** What is being asked **
Return every one of the rows below word for word, leaving out the pictures.

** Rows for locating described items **
· · · ·
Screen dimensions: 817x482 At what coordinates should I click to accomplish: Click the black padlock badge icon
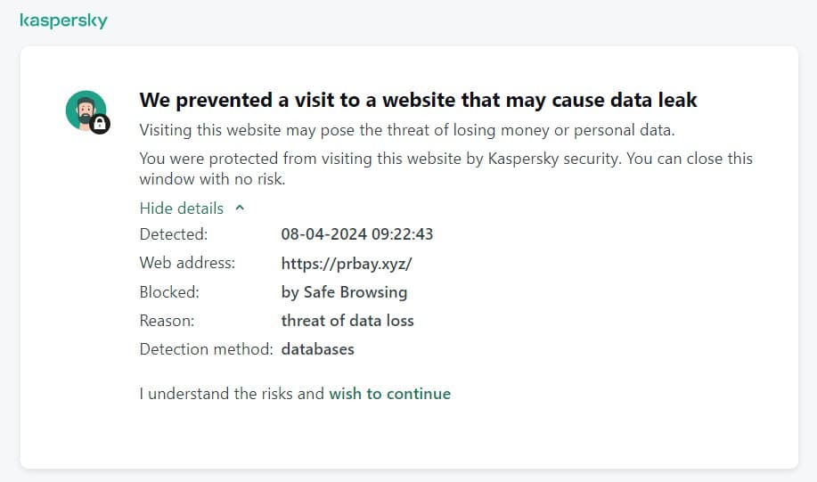tap(100, 124)
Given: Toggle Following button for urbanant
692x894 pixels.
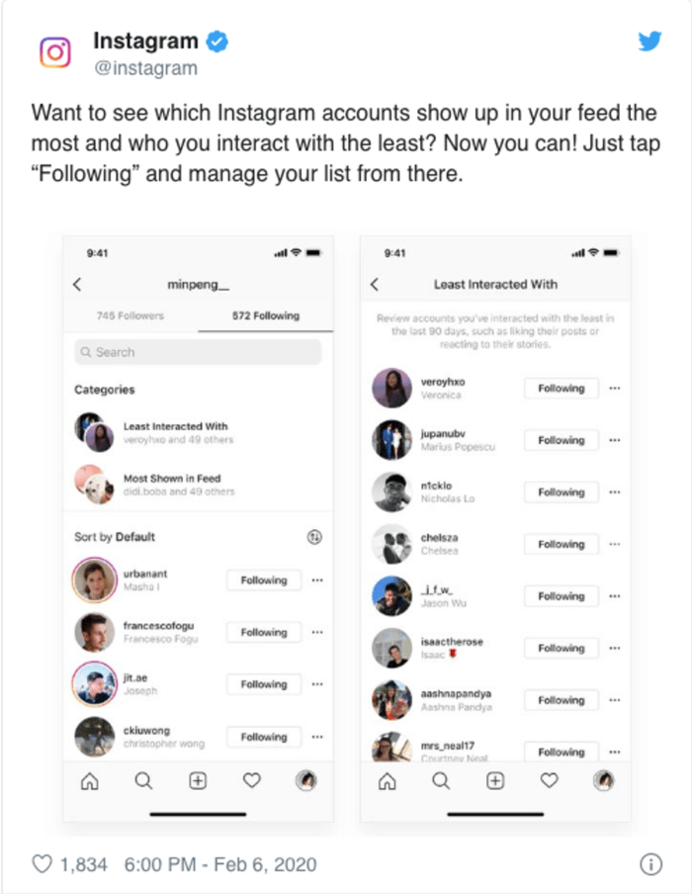Looking at the screenshot, I should [x=264, y=581].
· · · ·
** Worked answer **
Screen dimensions: 817x482 At what coordinates should I click to accomplish: Click the black padlock badge icon
tap(100, 124)
Given: Toggle Following button for urbanant
692x894 pixels.
Looking at the screenshot, I should [x=264, y=581].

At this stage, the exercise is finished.